Borucka has a lifelong interest in materiality and an experimental approach to painting underpinned by interests in land art, landscape, and natural phenomena In 2010, she moved her studio from London to the Greek islands – and the semi-arid Cyclades, make up a unique and fragile island ecosystem, a rich historical and social topos, which she calls home.
Discovering marble dust as painting material shortly after giving birth to her son, she seeks to draw directly from the land and the cycles of nature to make art which moves away from the human as the defining form of beauty.
Dr. Susanne Turner, Curator, Museum of Classical Archeology, Cambridge University

Since 2018, I started working with marble dust, creating works that draw directly from the land inviting nature, and topos onto my unprimed, raw linen canvases.

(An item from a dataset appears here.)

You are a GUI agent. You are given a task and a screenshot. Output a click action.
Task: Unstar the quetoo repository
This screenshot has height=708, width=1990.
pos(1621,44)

I source my marble dust either directly from the land where is deposited by local marble workshops or from the workshop of a local self-taught stonemason who has worked with marble his entire life. In the process, I also learn about Parian history from his perspective thus strengthening my relationship with the local landscape, τόπος (topos).
Paros Island has a long history regarding marble. The famously white and translucent lychnites marble was quarried on the island during antiquity and some of the greatest and timeless masterpieces of sculpture and architecture were carved from it. Nike of Samothrace, Hermes and the Infant Dionysus, Venus of Milos and the temple of Apollo at Delos to name a few.